You and many others world over, are trying to shed those unwanted pounds as fast as you can. This can be an overwhelming task especially if you pick a diet that is designed for you to slowly lose the weight. Although, this is touted to be the way to lose and keep the weight off, it can be trying on your patience to the point that you give up. The trick is to find a weight loss diet that helps you shed the pounds quickly enough to keep your interest on your goal.
It is important when starting on a weight loss journey that you first analyze your present calorie intact per day. Keeping a food diary is one way of doing this. Write down everything you eat for meals and snack. At the end of each day try to pinpoint how many calories your food has totaled up to, this will let you know what adjustments need to be made to allow you to lose weight. You will most likely be surprised at how many calories you are eating in your present diet.
The food diary will also help you choose an appropriate diet or healthy eating plan to reach your goals. You can analyze where changes need to be made and even create a plan of your own. It is not always necessary to follow a commercial weight loss plan if you do enough research.
The changes in your food intact should be at least 500 calories daily to lose 1 pound a week. This saves you 3500 calories, which equals 1 pound in caloric intake. If you do not start losing weight with this type of reduction, lower your calorie intake a bit more until you start losing.
In addition to adjusting calories, you need to make sure that your food choices are low in fat. Replace your meats and dairy products that are high in fat with low-fat alternatives for a healthy eating plan. Cook in a low-fat manner, which means if you are going to fry foods use healthy oils such as olive oil. Also, do not highly bread your foods that you are going to fry this adds unnecessary calories.
If you are not eating more vegetables than protein, you should be especially green leafy vegetables along with such green vegetables as green beans. These should be part of any healthy eating plan on top of a diet for losing weight. Vegetables like these also provide vital nutrients to the body such as enzymes, antioxidants, vitamins, and minerals along with fiber for proper digestion.
Do away with simple carbohydrates such as white sugar, white bread, white rice and pasta. These elevate the blood sugar levels and could cause you to gain weight instead of to lose it.

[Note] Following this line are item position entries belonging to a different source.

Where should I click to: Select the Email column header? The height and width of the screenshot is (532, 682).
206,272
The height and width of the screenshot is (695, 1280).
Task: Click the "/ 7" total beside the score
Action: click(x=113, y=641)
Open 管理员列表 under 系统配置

Eat complex carbohydrates instead such as whole grain bread, cereal and pasta, along with brown rice. These give you a better source of energy that the simple carbohydrates. This is because it takes the body longer to digest them, therefore, blood sugar levels do not raise as quickly if at all. Complex carbohydrates are allowed on most healthy eating plans.

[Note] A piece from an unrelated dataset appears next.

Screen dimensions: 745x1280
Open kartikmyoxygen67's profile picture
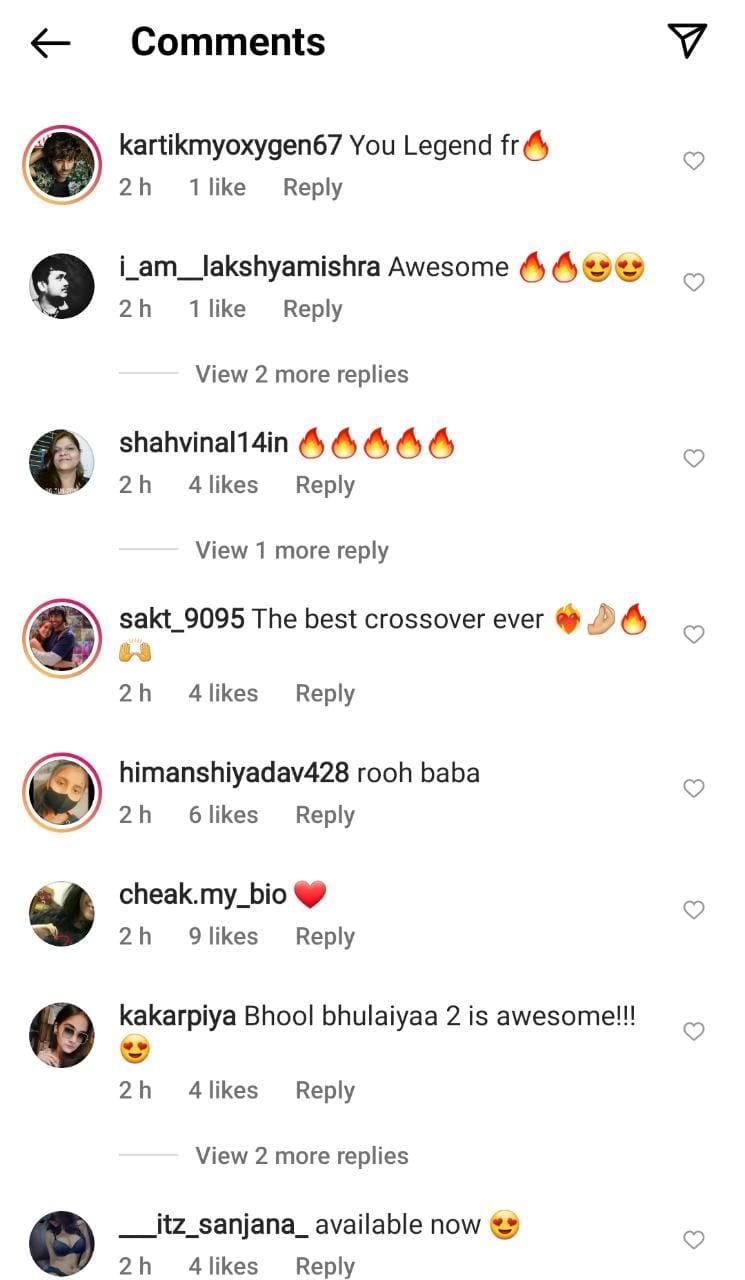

Lean protein should be eaten each day. It is wise to have a little bit of protein with each meal. You only need a total of about 8 ounces of meat a day to accomplish a healthy level. There are other sources of protein that can also be eaten in place of meat such as tofu, nuts, eggs (some prefer only egg whites), low-fat dairy products and dried beans. Low-fat dairy products are an important source for calcium, which builds strong bones along with helping you to lose weight.

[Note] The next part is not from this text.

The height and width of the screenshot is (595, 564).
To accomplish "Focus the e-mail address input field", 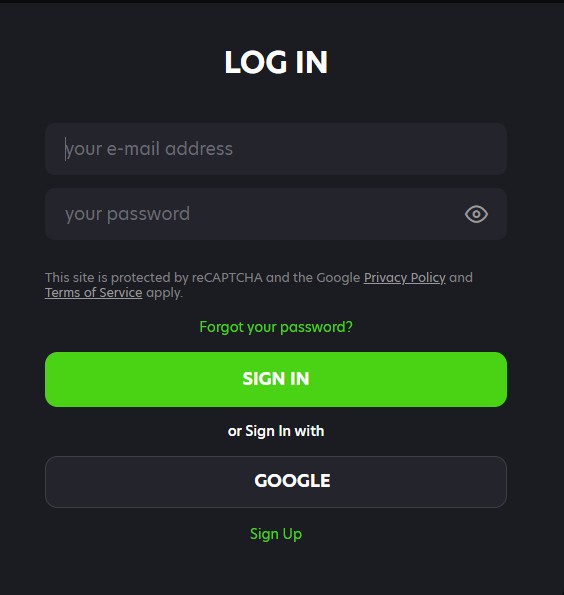I will point(276,149).
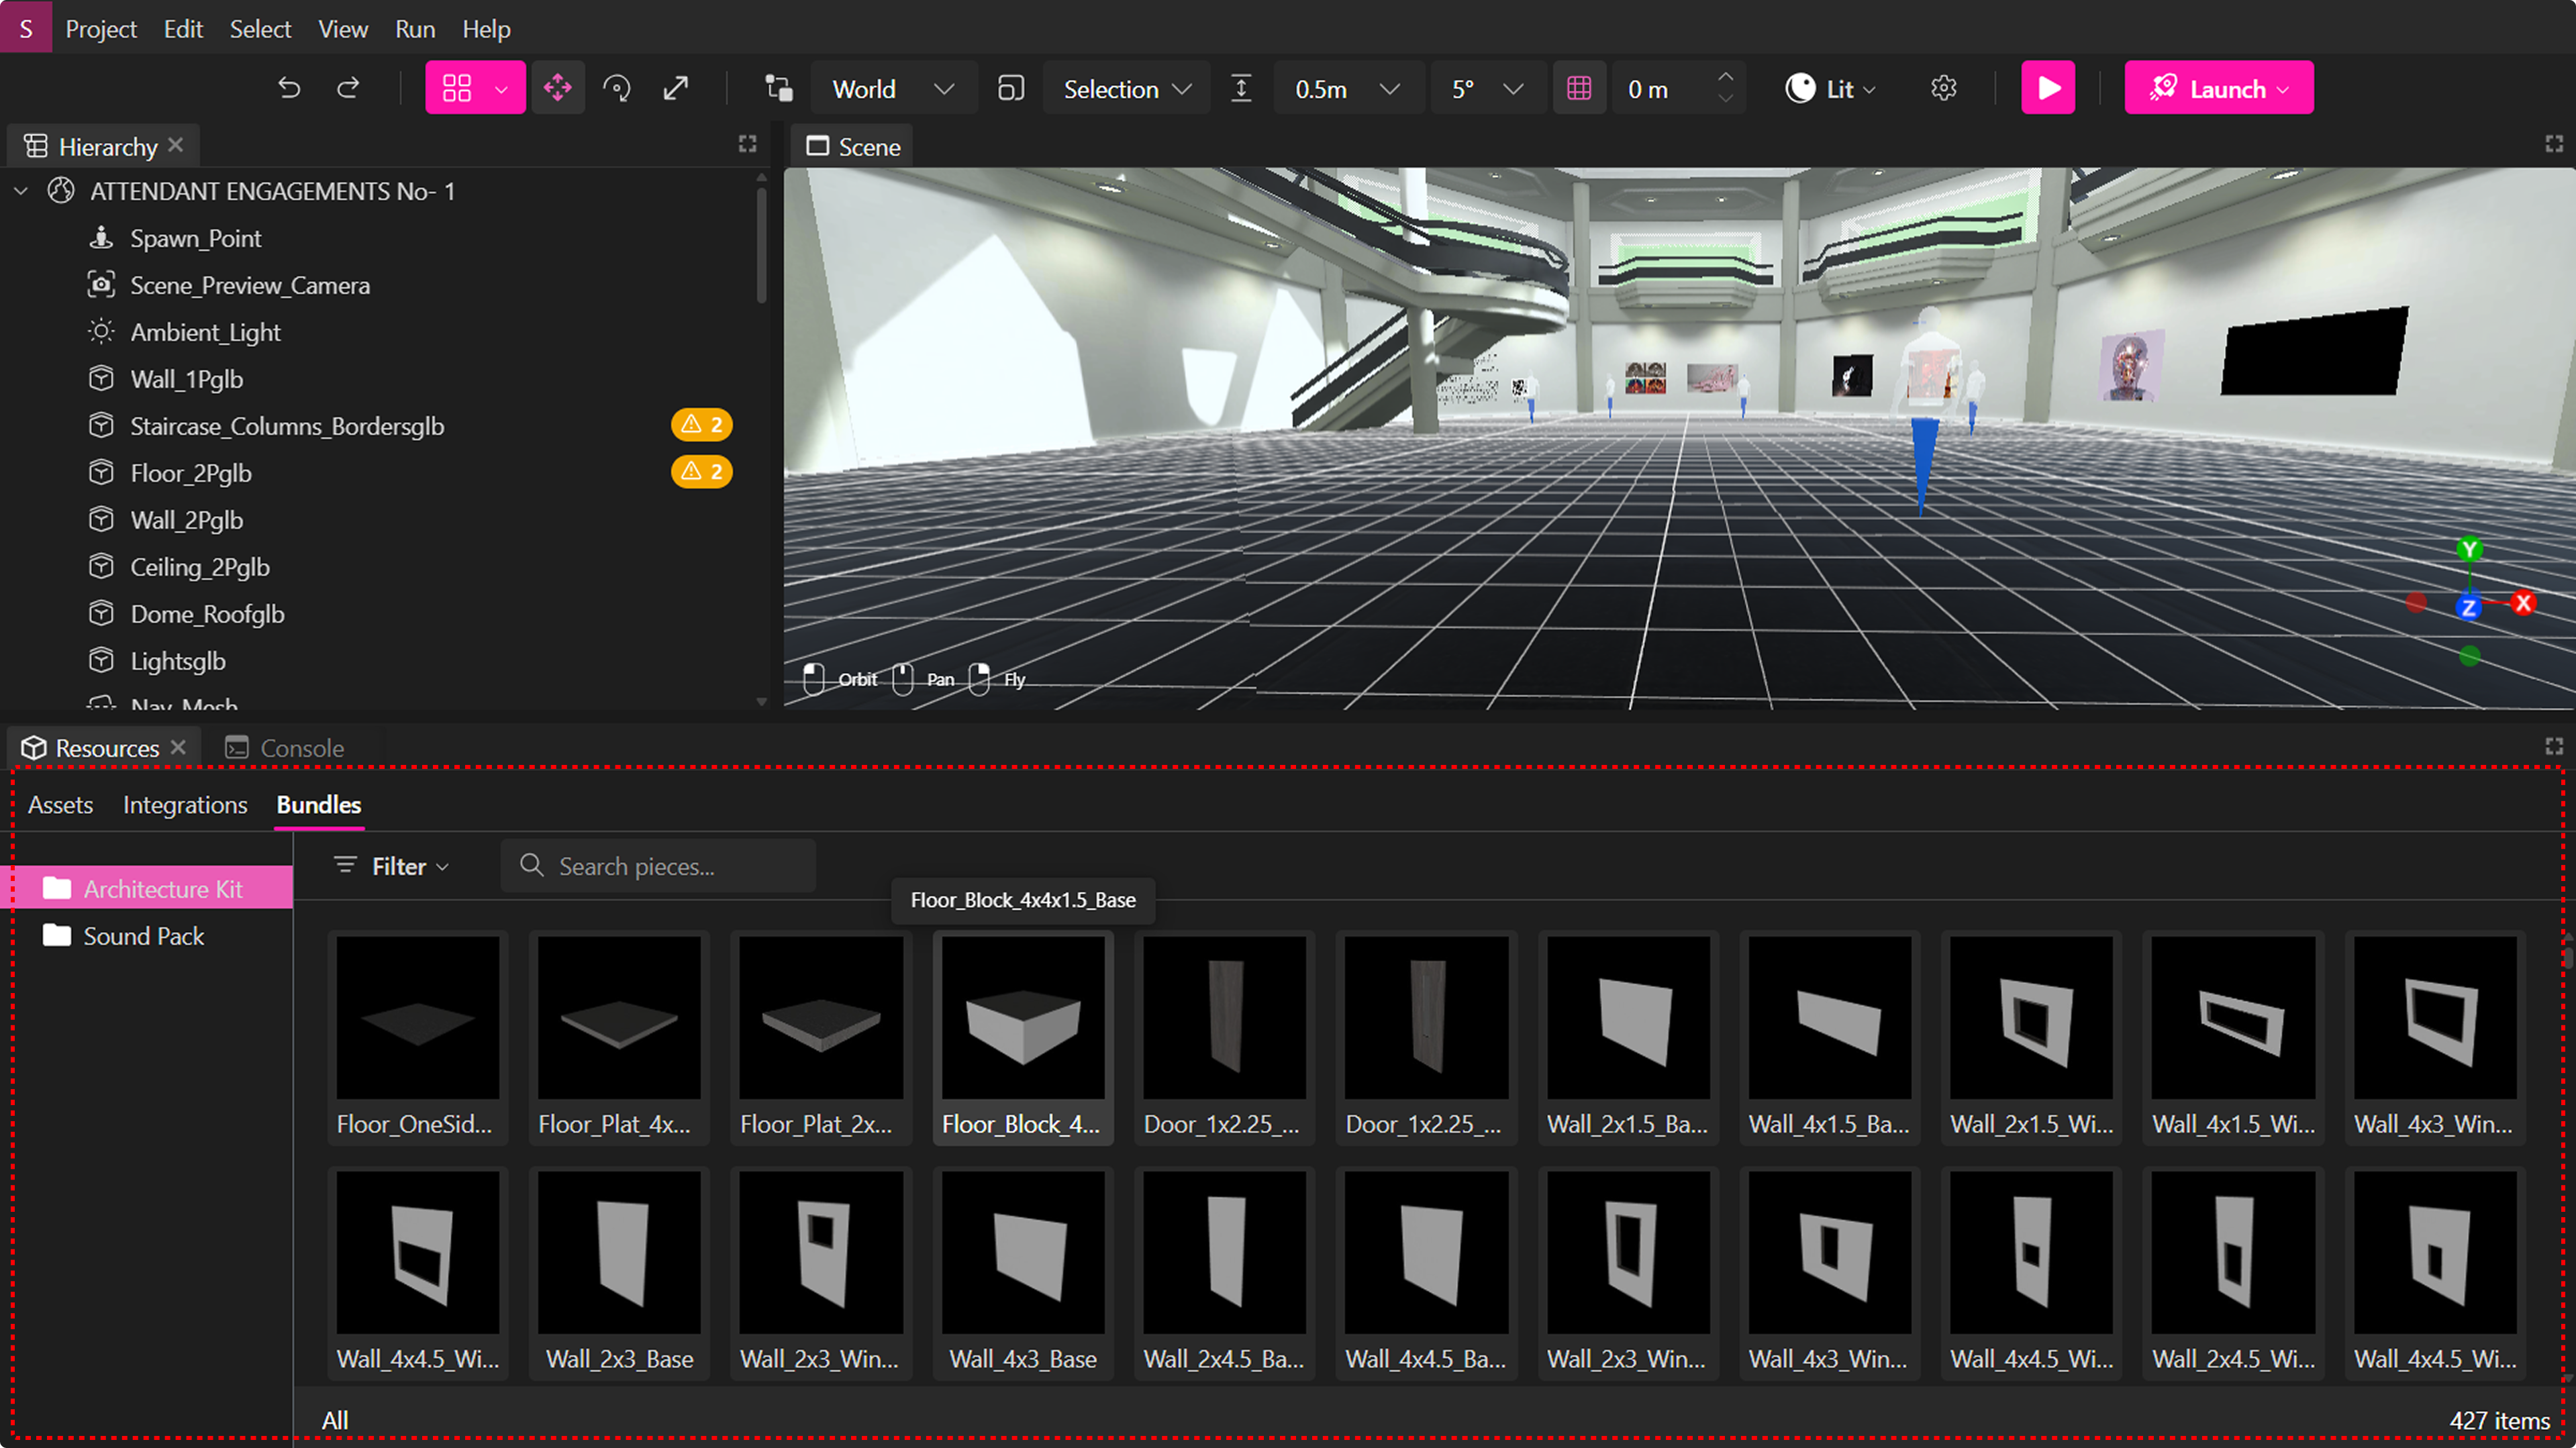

Your body needs some fat in your diet for proper digestion, and for the body to assimilate fat-soluble vitamins. Olive and canola oils are two examples of healthy fats to use when trying to do weight loss. These will not cause some of the health issues that animal fats do.
Drinking water is necessary for good health whether you are dieting or not. Every cell in your body needs water to function. It is true that you can get some of your water from the foods you eat and other beverages (these should not be sugary drinks though), but you should still drink a certain amount of water each day to make sure your body gets enough of it. It is a good idea to stick with at least 6 to 8 glasses (8 ounces each) of water a day. There is no better beverage for hydrating the body in a low-calorie way than plain water. You will need more the times you sweat from doing physical activity.
How active are you at present? Are you just lounging around on the couch most of the time you are at home, along with having a sit-down job? Make a section in your food diary for exercise so you can write down any physical activity you do. This will help you see where you need improvement. For any healthy eating plan or diet to help you lose weight, you must add exercise for it to be a total success.
You should be doing about 30 to 60 minutes of exercise each day if not more. This physical activity can be in the form of walking, swimming, riding a bike, participating in a sport, gardening, or any other activity you enjoy doing. However, about 3 times a week you should also do some resistance or weight training. This training can be on the days you do not participate in the other activities. Exercise not only strengthens the body it also boost the metabolism, which helps your body burn calories more efficiently. It is also lifts the mood because it releases feel-good endorphins into your body.
You combine all the above things and you will have an effective healthy eating plan along with an effective workout plan. This diet and exercise plan will quickly help you shed the pounds as long as you do not veer off course. Attaining and maintaining your ideal weight will keep you healthy and strong, along with preventing many health issues.